Tim Daly, president of TNTP, a group that provides alternative certification for teachers, agreed that the shifts are meaningful. "More qualified people were more likely to enter teaching and less qualified teachers were less likely to enter teaching. It's not that there were just more vacancies," he said. "The significance for the quality of the workforce and student outcomes is less clear: SAT scores alone don't explain variation between teachers."

Meanwhile, teachers face tougher evaluations than ever, according to the National Council on Teacher Quality report. "The number of states that have moved so far forward on teacher evaluation is just striking -- more than 40 states now require student achievement to be a factor in teacher evaluations is very different from where we were before," Sandi Jacobs, the group's vice president, said in an interview. "There's been a real transformation."

teacher evaluations

As of September, 35 states and Washington, D.C., require schools to evaluate teachers based on student achievement -- in many cases, on standardized tests, according to the report.
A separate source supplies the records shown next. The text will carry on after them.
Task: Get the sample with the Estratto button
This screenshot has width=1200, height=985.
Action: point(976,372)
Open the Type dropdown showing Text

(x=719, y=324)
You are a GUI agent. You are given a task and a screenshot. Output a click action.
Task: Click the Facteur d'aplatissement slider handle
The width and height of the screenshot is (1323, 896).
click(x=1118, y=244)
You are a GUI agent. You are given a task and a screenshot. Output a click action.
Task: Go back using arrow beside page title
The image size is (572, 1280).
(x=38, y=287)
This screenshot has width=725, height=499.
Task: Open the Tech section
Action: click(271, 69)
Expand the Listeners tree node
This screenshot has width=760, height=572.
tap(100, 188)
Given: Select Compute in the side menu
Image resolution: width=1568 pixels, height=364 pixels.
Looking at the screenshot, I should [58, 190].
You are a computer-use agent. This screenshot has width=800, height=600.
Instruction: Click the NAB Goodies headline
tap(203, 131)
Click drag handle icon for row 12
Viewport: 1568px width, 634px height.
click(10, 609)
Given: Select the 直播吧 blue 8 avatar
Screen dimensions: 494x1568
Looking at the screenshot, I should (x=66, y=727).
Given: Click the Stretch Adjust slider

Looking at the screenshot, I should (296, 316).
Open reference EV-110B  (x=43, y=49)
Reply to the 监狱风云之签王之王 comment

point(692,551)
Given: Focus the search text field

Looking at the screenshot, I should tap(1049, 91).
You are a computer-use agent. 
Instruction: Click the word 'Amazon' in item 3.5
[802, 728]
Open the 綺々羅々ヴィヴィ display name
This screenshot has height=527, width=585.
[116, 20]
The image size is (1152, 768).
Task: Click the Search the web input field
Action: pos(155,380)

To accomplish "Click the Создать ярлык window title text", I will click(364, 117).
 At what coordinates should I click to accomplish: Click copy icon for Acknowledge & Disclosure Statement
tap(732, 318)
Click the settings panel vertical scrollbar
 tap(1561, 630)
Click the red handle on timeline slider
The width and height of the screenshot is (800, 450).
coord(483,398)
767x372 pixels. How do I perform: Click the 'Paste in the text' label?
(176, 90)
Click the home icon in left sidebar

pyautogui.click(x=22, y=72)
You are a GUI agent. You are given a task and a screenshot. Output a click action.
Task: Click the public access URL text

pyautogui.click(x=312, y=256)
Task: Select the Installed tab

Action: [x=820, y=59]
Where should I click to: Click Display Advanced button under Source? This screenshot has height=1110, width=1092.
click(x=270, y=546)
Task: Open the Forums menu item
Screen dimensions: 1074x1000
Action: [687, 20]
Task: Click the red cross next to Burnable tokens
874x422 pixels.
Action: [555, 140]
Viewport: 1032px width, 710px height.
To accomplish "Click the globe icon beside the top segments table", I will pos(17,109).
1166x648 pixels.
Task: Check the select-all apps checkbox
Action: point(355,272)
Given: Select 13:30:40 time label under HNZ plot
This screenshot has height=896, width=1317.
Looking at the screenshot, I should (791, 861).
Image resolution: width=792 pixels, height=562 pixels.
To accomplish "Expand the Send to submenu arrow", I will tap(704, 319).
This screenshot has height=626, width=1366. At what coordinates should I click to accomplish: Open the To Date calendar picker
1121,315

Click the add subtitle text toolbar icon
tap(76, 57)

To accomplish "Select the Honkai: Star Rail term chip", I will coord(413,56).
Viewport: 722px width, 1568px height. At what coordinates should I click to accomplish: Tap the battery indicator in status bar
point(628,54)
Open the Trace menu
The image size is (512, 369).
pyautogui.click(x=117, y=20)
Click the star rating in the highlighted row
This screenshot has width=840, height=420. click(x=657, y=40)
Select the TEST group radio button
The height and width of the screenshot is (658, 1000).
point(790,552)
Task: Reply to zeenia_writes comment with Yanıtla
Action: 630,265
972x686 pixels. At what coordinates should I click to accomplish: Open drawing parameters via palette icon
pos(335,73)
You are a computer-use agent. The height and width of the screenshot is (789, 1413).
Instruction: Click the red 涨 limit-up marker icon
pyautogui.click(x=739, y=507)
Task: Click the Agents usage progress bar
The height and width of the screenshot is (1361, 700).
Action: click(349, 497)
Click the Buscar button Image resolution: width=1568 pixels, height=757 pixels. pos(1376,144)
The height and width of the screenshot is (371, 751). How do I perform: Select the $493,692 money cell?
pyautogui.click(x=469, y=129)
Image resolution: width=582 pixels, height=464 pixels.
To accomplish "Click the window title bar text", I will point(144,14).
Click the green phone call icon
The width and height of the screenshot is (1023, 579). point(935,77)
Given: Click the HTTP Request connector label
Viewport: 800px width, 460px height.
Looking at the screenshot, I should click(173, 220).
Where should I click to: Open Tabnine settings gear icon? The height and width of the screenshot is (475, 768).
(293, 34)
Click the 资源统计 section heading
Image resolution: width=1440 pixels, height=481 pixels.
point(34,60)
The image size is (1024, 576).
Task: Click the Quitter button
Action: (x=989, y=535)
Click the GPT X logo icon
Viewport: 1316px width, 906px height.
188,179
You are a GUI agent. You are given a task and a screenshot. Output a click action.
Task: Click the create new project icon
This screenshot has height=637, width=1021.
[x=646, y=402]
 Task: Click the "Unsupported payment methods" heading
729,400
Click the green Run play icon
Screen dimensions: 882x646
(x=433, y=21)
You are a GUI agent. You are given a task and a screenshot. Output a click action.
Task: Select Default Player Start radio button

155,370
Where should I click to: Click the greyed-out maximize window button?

Forty-one states require the general use of student data in evaluations -- up from 15 states in 2009. Eight of these states use evaluations to determine licensure advancement.

National Council on Teacher Quality attributed the rapid pace of change to the Race to the Top, the federal government competition that had recession-addled states vie for money in exchange for implementing education reforms, such as teacher evaluations.

But states aren't moving quickly to link these evaluations to other areas that could improve teaching, Jacobs said. Districts are still using seniority, and not performance, to determine layoffs.

"Just measuring teachers is a first step, but what are you going to do with that data?" Jacobs asked. "In some places, states are moving on evaluation because they've been incented to do that through waivers and other mechanisms and aren't really thinking about what they're going to do with that data."

Randi Weingarten, president of the American Federation of Teachers union, decried the findings.

“This report shows that teacher evaluation systems in 35 states and the District of Columbia are driven by tests, requiring that student achievement results be a significant, or even the most significant, factor in teacher evaluations," Weingarten said in a statement. "Yet only 20 states and the District of Columbia require that teacher evaluation results be used to inform and shape professional development for all teachers. We have to stop test-centric evaluations and build systems that will actually improve teaching and learning.”